▶ Tarefa proposta 1
Segundo o texto sobre Salvador Allende, por que as indústrias e frotas do Chile ficaram paralisadas? Responda em uma a três frases.
▶ Tarefa proposta 2
Transcreva fielmente o trecho do texto sobre Salvador Allende que começa em "A Constituição estabelecia" e vai até "popular nas urnas.".

▶ Texto do exercício
··········
A Constituição estabelecia que, não havendo vencedor por maioria absoluta de votos, ocorreria segundo turno de maneira indireta pelo Congresso Nacional. Este critério garante a legalidade do eleito, mas pode criar críticas à legitimidade por falta do voto popular nas urnas.

Houve pressão diplomática dos Estados Unidos contra Salvador Allende. O grupo “Pátria e Liberdade” resolveu sequestrar o Comandante em Chefe das Forças Armadas para evitar a vitória do candidato socialista. O general René Schneider acabou sendo assassinado durante a tentativa de sequestro. A tragédia levou o Congresso Nacional a confirmar, dois dias depois, a vitória de Salvador Allende.

Era a época da Guerra Fria, havia interferência das duas grandes potências. A URSS tinha enviado dinheiro diretamente para a campanha de Salvador Allende e canalizado fundos para o Partido Comunista do Chile. A interferência da KGB foi um fator decisivo para a vitória por estreita margem de 39 mil votos, em um total de 3 milhões.

O governo socialista adotou medidas de nacionalizações e estatizações que se chocavam contra os interesses americanos. Os Estados Unidos iniciaram um bloqueio econômico informal que impedia o Chile de obter empréstimos internacionais. A estratégia era sufocar gradualmente a economia chilena. Dependente de importações dos Estados Unidos, o Chile passou a ter suas indústrias e frotas paralisadas por falta de peças.
··········
▶ Dados apresentados
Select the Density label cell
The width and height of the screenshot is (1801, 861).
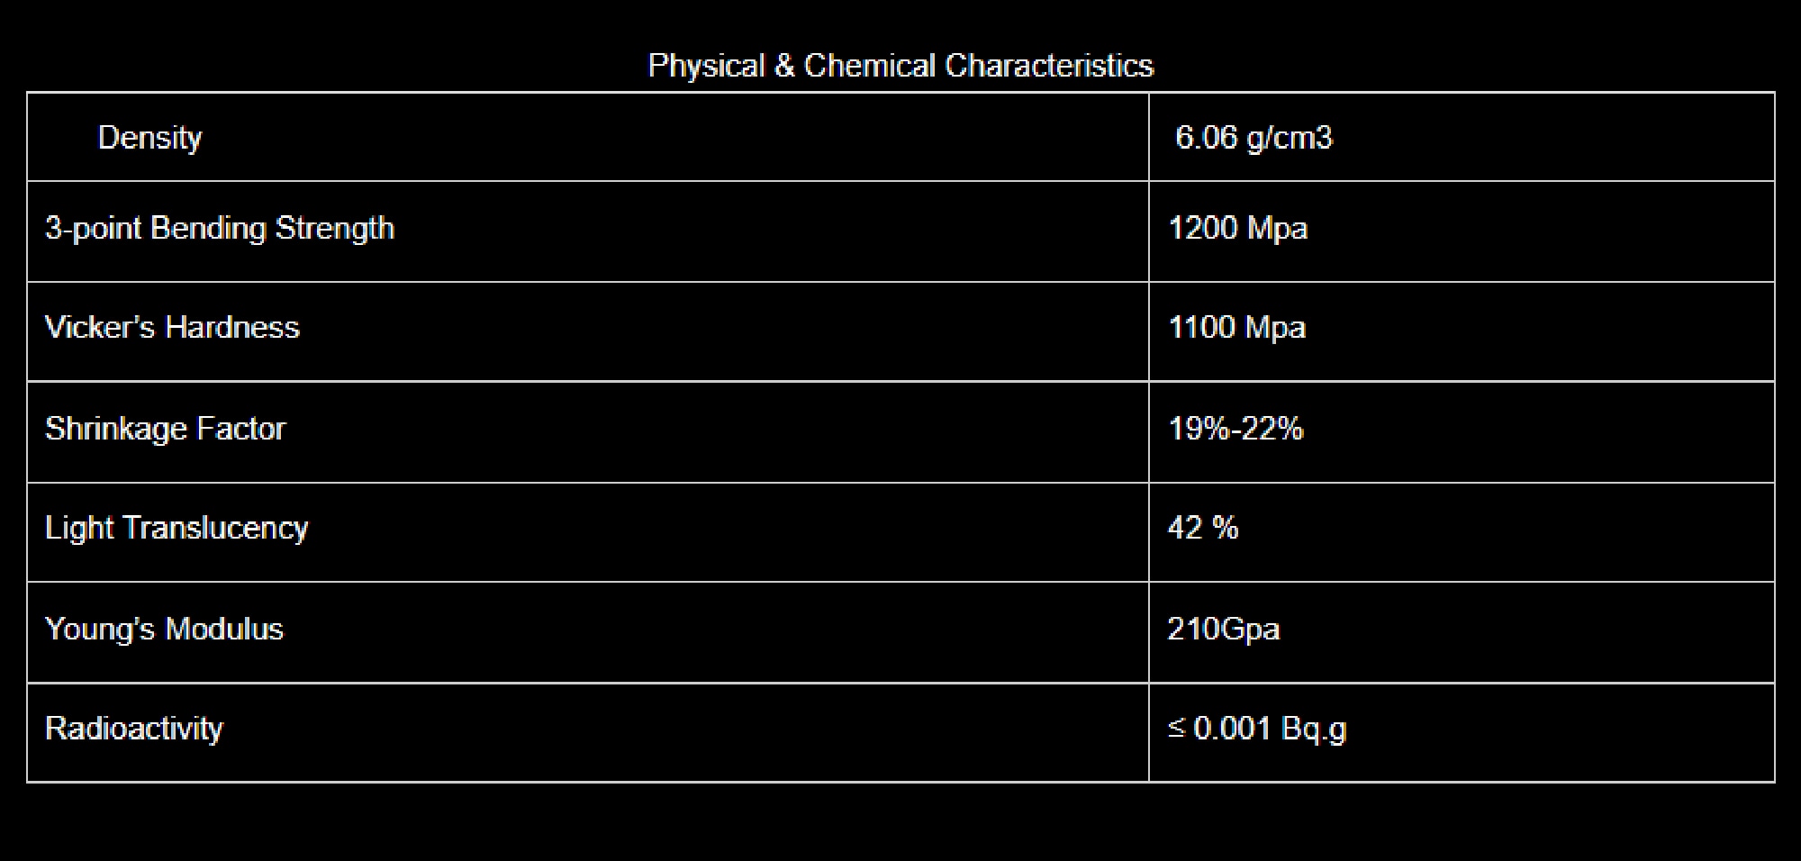click(x=149, y=138)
··········
▶ Campo de resposta 1
As indústrias e frotas do Chile ficaram paralisadas por falta de peças, porque o país dependia de importações dos Estados Unidos. Os Estados Unidos tinham iniciado um bloqueio econômico informal contra o Chile, que impedia o país de obter empréstimos internacionais.

▶ Campo de resposta 2
A Constituição estabelecia que, não havendo vencedor por maioria absoluta de votos, ocorreria segundo turno de maneira indireta pelo Congresso Nacional. Este critério garante a legalidade do eleito, mas pode criar críticas à legitimidade por falta do voto popular nas urnas.